Encadré 2.Le Programme du Seco pour l’entrepreneuriat

Le Programme pour l’entrepreneuriat (2015-2019), financé par le Seco, est mis en œuvre sur place par la fondation Swisscontact. L’expertise technique en matière d’entrepreneuriat est fournie par J. E. Austin Associates (JAA), une entreprise de conseil américaine. L’ambition du programme est de créer en quatre ans plus de 4000 emplois, de soutenir plus de 800 jeunes pousses – dotées d’un potentiel de croissance – et de les aider à augmenter leurs revenus annuels de 50 %. Son budget se monte à 15 millions de francs pour les six pays partenaires du Seco, à savoir le Pérou, le Vietnam, la Serbie, l’Albanie, la Macédoine et la Bosnie et Herzégovine. Le mandat de mise en œuvre du programme a fait l’objet d’un appel d’offres public.
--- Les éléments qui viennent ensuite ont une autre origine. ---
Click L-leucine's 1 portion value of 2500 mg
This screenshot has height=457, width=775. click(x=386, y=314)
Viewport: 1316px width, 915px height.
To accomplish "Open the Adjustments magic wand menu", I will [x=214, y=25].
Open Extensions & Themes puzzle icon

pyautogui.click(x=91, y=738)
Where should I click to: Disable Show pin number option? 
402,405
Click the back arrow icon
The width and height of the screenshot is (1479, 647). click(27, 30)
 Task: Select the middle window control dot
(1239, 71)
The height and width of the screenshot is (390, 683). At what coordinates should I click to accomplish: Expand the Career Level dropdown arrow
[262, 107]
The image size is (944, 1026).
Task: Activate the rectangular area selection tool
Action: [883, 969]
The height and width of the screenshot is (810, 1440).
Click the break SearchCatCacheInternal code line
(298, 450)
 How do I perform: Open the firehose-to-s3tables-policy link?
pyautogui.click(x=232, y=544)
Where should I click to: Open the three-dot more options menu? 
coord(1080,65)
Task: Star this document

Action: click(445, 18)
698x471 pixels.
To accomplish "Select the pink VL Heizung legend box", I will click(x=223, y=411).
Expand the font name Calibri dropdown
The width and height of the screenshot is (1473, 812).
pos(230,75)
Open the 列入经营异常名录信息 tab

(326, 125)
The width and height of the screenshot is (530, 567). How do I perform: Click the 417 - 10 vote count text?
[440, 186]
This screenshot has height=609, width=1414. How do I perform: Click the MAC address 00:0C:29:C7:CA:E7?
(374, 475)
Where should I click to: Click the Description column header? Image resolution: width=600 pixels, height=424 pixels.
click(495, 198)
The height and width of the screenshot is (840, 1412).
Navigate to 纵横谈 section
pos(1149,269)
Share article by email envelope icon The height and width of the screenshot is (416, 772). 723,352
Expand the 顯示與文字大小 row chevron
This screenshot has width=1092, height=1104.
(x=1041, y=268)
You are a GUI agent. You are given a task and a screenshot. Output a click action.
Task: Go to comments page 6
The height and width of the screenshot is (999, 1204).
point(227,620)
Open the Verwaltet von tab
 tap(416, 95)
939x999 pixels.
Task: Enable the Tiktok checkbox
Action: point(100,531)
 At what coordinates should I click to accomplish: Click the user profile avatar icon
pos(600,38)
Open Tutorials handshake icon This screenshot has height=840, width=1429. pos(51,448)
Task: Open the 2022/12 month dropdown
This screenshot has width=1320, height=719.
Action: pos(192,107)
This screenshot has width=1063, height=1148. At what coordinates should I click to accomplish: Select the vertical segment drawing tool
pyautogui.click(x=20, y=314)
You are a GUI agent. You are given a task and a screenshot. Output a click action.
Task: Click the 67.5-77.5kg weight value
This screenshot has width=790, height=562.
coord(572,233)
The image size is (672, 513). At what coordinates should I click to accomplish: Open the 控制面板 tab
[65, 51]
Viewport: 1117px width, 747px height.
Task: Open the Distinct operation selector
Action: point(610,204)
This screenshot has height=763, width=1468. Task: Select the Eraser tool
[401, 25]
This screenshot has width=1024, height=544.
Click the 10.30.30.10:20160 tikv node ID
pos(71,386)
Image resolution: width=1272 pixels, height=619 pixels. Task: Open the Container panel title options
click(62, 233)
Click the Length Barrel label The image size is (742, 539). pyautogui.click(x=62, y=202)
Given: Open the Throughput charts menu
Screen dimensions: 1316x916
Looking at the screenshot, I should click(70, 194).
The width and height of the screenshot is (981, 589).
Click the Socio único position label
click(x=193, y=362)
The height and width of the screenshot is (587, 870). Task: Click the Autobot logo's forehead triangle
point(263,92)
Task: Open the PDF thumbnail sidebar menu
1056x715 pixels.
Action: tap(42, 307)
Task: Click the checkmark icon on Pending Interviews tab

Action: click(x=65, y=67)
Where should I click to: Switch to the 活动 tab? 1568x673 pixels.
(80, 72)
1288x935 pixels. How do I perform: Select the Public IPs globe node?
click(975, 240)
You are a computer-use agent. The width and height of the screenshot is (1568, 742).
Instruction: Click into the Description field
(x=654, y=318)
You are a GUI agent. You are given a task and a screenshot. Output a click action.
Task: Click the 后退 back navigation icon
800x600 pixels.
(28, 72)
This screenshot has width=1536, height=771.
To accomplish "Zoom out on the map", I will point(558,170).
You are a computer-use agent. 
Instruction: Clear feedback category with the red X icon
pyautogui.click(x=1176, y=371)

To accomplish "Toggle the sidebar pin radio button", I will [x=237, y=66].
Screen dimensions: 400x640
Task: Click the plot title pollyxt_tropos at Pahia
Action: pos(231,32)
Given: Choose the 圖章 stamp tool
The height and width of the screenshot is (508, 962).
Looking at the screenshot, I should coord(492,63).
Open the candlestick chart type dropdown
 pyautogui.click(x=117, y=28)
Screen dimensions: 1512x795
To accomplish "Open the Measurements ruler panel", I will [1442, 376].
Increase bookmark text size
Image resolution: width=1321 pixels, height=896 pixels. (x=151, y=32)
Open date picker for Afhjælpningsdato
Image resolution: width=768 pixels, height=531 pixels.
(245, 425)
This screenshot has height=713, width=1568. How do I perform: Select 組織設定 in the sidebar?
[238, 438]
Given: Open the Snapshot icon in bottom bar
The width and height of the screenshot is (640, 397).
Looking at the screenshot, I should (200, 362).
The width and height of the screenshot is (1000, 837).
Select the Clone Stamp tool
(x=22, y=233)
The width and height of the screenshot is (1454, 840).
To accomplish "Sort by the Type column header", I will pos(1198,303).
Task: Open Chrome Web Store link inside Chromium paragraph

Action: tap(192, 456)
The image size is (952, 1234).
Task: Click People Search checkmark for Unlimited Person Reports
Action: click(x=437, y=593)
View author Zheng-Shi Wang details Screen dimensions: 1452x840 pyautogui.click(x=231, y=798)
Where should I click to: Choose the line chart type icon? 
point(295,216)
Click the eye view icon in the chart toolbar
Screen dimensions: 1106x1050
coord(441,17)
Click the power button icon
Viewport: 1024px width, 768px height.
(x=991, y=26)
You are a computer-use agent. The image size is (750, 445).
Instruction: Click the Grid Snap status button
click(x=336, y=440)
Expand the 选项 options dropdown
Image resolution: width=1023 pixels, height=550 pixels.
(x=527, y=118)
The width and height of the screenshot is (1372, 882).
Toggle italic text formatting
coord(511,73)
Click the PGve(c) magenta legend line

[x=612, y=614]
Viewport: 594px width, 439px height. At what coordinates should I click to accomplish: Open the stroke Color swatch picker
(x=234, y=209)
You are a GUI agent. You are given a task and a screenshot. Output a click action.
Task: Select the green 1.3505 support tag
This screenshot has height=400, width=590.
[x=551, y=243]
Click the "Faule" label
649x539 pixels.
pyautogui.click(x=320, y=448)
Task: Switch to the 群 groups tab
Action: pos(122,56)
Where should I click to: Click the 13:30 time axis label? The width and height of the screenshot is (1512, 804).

Encadré 3.Des mentors aident une chaîne de bars à jus de fruits au Pérou

L’exemple de Disfruta, une chaîne de bars à jus de fruits au Pérou, illustre l’importance d’un soutien professionnel pour les jeunes pousses. Azucena et Eduardo Gutiérrez, qui sont frère et sœur, ont fondé Disfruta en 2007. Ils ont développé le commerce traditionnel de fruits de leurs parents en un modèle d’affaires basé sur un service de qualité, une production respectueuse de l’environnement et des ingrédients sains. Ils ont pu bénéficier en cours de route d’un accélérateur sous la forme d’un mentorat et d’un accès à un large réseau d’entrepreneurs.